DIRECTIONS ->
Every record must be repeated exactly, with no omission.

TASK DATA ->

..............................

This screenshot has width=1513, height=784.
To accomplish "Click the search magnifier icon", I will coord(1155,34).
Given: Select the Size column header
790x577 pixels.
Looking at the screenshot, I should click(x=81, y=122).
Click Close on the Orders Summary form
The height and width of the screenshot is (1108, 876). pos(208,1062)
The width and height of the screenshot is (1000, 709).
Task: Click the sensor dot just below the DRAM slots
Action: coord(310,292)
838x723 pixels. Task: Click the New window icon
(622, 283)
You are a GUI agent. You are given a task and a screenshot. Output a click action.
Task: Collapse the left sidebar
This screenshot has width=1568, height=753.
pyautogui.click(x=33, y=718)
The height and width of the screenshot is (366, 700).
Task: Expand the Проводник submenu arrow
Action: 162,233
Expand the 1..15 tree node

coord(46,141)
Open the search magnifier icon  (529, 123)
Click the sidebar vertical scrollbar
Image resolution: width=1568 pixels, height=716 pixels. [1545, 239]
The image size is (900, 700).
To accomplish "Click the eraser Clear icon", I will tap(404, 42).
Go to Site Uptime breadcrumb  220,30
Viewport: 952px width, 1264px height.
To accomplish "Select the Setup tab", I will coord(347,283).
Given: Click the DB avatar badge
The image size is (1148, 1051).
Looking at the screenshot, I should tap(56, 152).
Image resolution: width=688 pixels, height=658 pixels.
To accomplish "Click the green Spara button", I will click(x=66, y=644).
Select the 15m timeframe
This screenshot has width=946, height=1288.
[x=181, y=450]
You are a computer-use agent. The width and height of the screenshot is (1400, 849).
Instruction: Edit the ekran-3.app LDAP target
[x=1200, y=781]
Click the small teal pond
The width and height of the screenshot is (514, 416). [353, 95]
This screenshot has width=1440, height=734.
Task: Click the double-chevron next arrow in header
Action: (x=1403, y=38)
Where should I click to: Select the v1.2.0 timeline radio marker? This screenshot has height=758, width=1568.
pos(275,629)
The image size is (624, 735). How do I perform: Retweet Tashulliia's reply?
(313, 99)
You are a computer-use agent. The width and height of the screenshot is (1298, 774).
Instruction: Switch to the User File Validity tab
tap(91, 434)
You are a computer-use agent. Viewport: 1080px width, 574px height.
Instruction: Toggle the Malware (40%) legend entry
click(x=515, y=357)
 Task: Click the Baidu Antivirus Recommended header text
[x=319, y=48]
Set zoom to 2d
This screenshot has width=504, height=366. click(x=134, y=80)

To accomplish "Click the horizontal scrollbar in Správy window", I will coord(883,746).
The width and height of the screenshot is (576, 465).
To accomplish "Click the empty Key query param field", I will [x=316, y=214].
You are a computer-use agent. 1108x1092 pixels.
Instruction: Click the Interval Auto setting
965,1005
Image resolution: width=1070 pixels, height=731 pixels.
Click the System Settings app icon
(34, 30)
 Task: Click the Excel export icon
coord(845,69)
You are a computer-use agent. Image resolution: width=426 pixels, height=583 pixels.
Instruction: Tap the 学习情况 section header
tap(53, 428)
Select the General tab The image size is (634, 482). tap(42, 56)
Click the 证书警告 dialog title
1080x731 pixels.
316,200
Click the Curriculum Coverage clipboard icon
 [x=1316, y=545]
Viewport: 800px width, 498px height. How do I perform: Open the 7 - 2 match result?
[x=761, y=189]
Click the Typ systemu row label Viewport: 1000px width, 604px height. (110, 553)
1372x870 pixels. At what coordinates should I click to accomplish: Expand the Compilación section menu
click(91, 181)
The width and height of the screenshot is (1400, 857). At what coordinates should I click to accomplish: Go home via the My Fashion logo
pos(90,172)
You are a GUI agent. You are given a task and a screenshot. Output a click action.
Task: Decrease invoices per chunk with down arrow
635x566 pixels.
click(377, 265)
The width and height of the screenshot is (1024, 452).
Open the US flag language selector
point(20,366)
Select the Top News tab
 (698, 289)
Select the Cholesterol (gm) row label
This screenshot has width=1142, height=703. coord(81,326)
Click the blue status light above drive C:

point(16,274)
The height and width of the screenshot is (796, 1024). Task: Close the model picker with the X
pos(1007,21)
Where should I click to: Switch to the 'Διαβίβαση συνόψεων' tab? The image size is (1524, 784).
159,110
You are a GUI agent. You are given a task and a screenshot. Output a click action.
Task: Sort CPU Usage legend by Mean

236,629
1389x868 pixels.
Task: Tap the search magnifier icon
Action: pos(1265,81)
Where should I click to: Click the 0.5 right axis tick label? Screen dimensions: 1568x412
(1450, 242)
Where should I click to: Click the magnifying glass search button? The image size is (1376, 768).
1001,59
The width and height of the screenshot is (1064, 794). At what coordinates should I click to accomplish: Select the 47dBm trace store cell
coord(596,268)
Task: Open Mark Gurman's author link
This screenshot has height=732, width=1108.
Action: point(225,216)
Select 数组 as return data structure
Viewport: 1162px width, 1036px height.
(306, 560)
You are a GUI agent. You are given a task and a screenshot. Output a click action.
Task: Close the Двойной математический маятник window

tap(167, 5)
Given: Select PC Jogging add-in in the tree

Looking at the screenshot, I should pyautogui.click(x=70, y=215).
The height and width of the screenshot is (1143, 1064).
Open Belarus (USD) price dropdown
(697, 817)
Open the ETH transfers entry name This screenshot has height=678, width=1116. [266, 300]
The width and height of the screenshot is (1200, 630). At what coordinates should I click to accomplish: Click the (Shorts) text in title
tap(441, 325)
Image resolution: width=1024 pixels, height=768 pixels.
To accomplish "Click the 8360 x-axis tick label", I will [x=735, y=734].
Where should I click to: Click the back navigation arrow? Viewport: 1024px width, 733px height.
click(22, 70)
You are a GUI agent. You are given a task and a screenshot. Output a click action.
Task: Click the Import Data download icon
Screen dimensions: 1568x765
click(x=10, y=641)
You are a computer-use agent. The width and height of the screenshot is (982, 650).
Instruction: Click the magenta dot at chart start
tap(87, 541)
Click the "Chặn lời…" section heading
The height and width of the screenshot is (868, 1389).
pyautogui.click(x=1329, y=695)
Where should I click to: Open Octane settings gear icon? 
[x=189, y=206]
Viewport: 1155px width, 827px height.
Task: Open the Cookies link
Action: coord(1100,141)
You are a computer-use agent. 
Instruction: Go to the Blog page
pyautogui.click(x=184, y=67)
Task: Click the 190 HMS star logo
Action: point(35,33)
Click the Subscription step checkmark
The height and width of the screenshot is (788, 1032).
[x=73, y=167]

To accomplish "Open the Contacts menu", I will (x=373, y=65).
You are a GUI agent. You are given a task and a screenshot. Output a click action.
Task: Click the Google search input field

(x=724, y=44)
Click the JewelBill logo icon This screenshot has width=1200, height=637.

..............................

ANSWER AREA ->
This screenshot has width=1513, height=784.
To accomplish "Click the search magnifier icon", I will coord(1155,34).
Given: Select the Size column header
790x577 pixels.
Looking at the screenshot, I should click(x=81, y=122).
Click Close on the Orders Summary form
The height and width of the screenshot is (1108, 876). pos(208,1062)
The width and height of the screenshot is (1000, 709).
Task: Click the sensor dot just below the DRAM slots
Action: coord(310,292)
838x723 pixels. Task: Click the New window icon
(622, 283)
You are a GUI agent. You are given a task and a screenshot. Output a click action.
Task: Collapse the left sidebar
This screenshot has width=1568, height=753.
pyautogui.click(x=33, y=718)
The height and width of the screenshot is (366, 700).
Task: Expand the Проводник submenu arrow
Action: 162,233
Expand the 1..15 tree node

coord(46,141)
Open the search magnifier icon  (529, 123)
Click the sidebar vertical scrollbar
Image resolution: width=1568 pixels, height=716 pixels. [1545, 239]
The image size is (900, 700).
To accomplish "Click the eraser Clear icon", I will tap(404, 42).
Go to Site Uptime breadcrumb  220,30
Viewport: 952px width, 1264px height.
To accomplish "Select the Setup tab", I will coord(347,283).
Given: Click the DB avatar badge
The image size is (1148, 1051).
Looking at the screenshot, I should tap(56, 152).
Image resolution: width=688 pixels, height=658 pixels.
To accomplish "Click the green Spara button", I will click(x=66, y=644).
Select the 15m timeframe
This screenshot has width=946, height=1288.
[x=181, y=450]
You are a computer-use agent. The width and height of the screenshot is (1400, 849).
Instruction: Edit the ekran-3.app LDAP target
[x=1200, y=781]
Click the small teal pond
The width and height of the screenshot is (514, 416). [353, 95]
This screenshot has width=1440, height=734.
Task: Click the double-chevron next arrow in header
Action: (x=1403, y=38)
Where should I click to: Select the v1.2.0 timeline radio marker? This screenshot has height=758, width=1568.
pos(275,629)
The image size is (624, 735). How do I perform: Retweet Tashulliia's reply?
(313, 99)
You are a computer-use agent. The width and height of the screenshot is (1298, 774).
Instruction: Switch to the User File Validity tab
tap(91, 434)
You are a computer-use agent. Viewport: 1080px width, 574px height.
Instruction: Toggle the Malware (40%) legend entry
click(x=515, y=357)
 Task: Click the Baidu Antivirus Recommended header text
[x=319, y=48]
Set zoom to 2d
This screenshot has width=504, height=366. click(x=134, y=80)

To accomplish "Click the horizontal scrollbar in Správy window", I will coord(883,746).
The width and height of the screenshot is (576, 465).
To accomplish "Click the empty Key query param field", I will [x=316, y=214].
You are a computer-use agent. 1108x1092 pixels.
Instruction: Click the Interval Auto setting
965,1005
Image resolution: width=1070 pixels, height=731 pixels.
Click the System Settings app icon
(34, 30)
 Task: Click the Excel export icon
coord(845,69)
You are a computer-use agent. Image resolution: width=426 pixels, height=583 pixels.
Instruction: Tap the 学习情况 section header
tap(53, 428)
Select the General tab The image size is (634, 482). tap(42, 56)
Click the 证书警告 dialog title
1080x731 pixels.
316,200
Click the Curriculum Coverage clipboard icon
 [x=1316, y=545]
Viewport: 800px width, 498px height. How do I perform: Open the 7 - 2 match result?
[x=761, y=189]
Click the Typ systemu row label Viewport: 1000px width, 604px height. (110, 553)
1372x870 pixels. At what coordinates should I click to accomplish: Expand the Compilación section menu
click(91, 181)
The width and height of the screenshot is (1400, 857). At what coordinates should I click to accomplish: Go home via the My Fashion logo
pos(90,172)
You are a GUI agent. You are given a task and a screenshot. Output a click action.
Task: Decrease invoices per chunk with down arrow
635x566 pixels.
click(377, 265)
The width and height of the screenshot is (1024, 452).
Open the US flag language selector
point(20,366)
Select the Top News tab
 (698, 289)
Select the Cholesterol (gm) row label
This screenshot has width=1142, height=703. coord(81,326)
Click the blue status light above drive C:

point(16,274)
The height and width of the screenshot is (796, 1024). Task: Close the model picker with the X
pos(1007,21)
Where should I click to: Switch to the 'Διαβίβαση συνόψεων' tab? The image size is (1524, 784).
159,110
You are a GUI agent. You are given a task and a screenshot. Output a click action.
Task: Sort CPU Usage legend by Mean

236,629
1389x868 pixels.
Task: Tap the search magnifier icon
Action: pos(1265,81)
Where should I click to: Click the 0.5 right axis tick label? Screen dimensions: 1568x412
(1450, 242)
Where should I click to: Click the magnifying glass search button? The image size is (1376, 768).
1001,59
The width and height of the screenshot is (1064, 794). At what coordinates should I click to accomplish: Select the 47dBm trace store cell
coord(596,268)
Task: Open Mark Gurman's author link
This screenshot has height=732, width=1108.
Action: point(225,216)
Select 数组 as return data structure
Viewport: 1162px width, 1036px height.
(306, 560)
You are a GUI agent. You are given a task and a screenshot. Output a click action.
Task: Close the Двойной математический маятник window

tap(167, 5)
Given: Select PC Jogging add-in in the tree

Looking at the screenshot, I should pyautogui.click(x=70, y=215).
The height and width of the screenshot is (1143, 1064).
Open Belarus (USD) price dropdown
(697, 817)
Open the ETH transfers entry name This screenshot has height=678, width=1116. [266, 300]
The width and height of the screenshot is (1200, 630). At what coordinates should I click to accomplish: Click the (Shorts) text in title
tap(441, 325)
Image resolution: width=1024 pixels, height=768 pixels.
To accomplish "Click the 8360 x-axis tick label", I will [x=735, y=734].
Where should I click to: Click the back navigation arrow? Viewport: 1024px width, 733px height.
click(22, 70)
You are a GUI agent. You are given a task and a screenshot. Output a click action.
Task: Click the Import Data download icon
Screen dimensions: 1568x765
click(x=10, y=641)
You are a computer-use agent. The width and height of the screenshot is (982, 650).
Instruction: Click the magenta dot at chart start
tap(87, 541)
Click the "Chặn lời…" section heading
The height and width of the screenshot is (868, 1389).
pyautogui.click(x=1329, y=695)
Where should I click to: Open Octane settings gear icon? 
[x=189, y=206]
Viewport: 1155px width, 827px height.
Task: Open the Cookies link
Action: coord(1100,141)
You are a computer-use agent. 
Instruction: Go to the Blog page
pyautogui.click(x=184, y=67)
Task: Click the 190 HMS star logo
Action: point(35,33)
Click the Subscription step checkmark
The height and width of the screenshot is (788, 1032).
[x=73, y=167]

To accomplish "Open the Contacts menu", I will (x=373, y=65).
You are a GUI agent. You are given a task and a screenshot. Output a click action.
Task: Click the Google search input field

(x=724, y=44)
Click the JewelBill logo icon This screenshot has width=1200, height=637.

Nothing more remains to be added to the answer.